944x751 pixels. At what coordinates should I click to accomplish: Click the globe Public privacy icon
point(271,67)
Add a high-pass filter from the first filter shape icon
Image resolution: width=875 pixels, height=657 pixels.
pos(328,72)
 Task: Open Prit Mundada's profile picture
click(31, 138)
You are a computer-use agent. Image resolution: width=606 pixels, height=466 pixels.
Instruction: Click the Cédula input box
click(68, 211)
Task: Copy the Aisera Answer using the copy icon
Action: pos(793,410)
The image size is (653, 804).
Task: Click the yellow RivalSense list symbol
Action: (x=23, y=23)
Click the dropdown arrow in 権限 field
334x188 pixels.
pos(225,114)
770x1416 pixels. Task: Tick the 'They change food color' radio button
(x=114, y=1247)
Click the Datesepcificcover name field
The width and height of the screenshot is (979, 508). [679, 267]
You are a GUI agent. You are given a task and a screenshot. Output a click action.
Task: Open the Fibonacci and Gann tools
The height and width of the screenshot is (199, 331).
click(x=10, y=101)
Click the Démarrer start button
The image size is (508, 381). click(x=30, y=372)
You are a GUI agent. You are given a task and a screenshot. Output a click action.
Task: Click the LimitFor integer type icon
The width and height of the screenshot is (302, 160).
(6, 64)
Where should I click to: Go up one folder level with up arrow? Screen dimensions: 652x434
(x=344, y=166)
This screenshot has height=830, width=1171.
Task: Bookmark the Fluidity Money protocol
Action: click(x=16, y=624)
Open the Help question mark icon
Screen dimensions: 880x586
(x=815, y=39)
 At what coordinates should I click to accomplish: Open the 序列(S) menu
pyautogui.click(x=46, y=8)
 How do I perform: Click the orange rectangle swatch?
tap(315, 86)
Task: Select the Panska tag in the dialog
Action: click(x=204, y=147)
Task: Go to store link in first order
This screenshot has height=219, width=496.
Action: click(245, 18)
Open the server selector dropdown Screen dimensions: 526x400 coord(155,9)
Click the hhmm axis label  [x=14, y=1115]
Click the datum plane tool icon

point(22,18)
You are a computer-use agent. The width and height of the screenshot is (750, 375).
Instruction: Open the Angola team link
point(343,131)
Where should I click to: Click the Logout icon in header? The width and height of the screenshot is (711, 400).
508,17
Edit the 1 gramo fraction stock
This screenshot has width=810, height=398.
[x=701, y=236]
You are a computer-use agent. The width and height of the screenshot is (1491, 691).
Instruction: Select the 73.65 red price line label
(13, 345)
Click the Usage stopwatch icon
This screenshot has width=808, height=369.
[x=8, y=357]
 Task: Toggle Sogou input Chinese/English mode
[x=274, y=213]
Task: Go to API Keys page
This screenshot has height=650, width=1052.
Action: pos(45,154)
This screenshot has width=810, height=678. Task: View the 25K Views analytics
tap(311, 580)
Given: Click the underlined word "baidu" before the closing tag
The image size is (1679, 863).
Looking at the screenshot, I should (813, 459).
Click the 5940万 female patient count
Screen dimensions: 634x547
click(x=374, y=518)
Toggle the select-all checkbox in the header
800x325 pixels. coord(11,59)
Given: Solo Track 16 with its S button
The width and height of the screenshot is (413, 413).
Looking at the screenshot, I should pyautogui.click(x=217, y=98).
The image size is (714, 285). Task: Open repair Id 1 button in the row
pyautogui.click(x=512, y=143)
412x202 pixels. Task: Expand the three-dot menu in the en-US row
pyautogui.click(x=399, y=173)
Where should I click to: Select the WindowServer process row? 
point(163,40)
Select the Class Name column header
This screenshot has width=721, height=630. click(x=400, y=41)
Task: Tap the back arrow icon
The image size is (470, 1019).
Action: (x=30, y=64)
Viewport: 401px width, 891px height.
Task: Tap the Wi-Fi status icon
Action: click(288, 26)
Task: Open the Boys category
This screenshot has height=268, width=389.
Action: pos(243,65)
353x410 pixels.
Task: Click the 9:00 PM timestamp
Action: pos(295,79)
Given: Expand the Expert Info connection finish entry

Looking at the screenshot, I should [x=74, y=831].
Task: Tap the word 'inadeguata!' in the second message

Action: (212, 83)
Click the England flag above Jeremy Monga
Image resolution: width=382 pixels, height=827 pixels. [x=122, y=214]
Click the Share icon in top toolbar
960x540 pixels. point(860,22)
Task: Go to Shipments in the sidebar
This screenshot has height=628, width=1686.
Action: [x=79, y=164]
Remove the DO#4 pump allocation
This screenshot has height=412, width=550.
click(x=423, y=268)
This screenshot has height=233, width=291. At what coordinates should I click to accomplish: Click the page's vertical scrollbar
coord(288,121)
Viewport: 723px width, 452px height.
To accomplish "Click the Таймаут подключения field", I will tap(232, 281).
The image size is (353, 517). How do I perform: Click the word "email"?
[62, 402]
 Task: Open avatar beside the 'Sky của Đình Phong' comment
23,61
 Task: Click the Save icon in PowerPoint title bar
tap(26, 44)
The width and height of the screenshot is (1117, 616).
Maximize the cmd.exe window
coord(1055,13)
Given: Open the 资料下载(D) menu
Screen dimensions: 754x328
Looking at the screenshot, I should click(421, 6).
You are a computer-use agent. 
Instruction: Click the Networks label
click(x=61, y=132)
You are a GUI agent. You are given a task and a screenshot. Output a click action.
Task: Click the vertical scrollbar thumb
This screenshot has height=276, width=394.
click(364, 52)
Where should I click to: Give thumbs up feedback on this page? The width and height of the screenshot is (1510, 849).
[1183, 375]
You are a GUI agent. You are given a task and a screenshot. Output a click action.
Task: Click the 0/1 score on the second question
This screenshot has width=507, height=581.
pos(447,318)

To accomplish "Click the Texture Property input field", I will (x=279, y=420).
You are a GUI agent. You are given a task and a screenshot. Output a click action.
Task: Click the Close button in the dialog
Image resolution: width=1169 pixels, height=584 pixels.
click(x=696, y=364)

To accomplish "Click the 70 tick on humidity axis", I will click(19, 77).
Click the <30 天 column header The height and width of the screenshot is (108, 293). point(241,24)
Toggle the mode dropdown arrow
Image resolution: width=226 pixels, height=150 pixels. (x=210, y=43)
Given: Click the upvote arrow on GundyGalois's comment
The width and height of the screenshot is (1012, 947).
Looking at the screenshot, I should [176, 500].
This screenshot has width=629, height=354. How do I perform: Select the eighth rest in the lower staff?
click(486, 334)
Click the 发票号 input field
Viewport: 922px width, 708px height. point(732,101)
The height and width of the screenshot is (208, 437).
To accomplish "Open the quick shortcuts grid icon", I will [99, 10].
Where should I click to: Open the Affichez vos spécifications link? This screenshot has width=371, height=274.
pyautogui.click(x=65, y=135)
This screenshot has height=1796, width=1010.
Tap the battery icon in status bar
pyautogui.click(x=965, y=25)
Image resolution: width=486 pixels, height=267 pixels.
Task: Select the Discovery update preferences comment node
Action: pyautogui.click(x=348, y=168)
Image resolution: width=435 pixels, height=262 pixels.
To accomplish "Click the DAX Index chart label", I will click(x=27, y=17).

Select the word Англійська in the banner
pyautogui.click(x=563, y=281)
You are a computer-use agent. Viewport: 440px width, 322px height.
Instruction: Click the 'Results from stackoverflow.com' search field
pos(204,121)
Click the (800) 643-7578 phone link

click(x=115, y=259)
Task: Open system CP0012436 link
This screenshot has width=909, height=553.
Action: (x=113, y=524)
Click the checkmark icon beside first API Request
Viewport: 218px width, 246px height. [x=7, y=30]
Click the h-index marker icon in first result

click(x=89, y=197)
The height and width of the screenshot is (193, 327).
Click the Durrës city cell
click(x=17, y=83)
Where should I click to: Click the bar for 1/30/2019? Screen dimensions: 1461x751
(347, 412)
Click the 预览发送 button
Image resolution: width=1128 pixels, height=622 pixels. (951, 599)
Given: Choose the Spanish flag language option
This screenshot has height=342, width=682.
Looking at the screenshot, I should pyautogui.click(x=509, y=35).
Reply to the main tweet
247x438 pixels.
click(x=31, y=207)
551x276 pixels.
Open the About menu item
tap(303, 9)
+-------+
**Work request**
Return each line of the entries that holds the string "question".

**Result of the task**
Open the Help question mark icon
Task: Click the 0/1 score on the second question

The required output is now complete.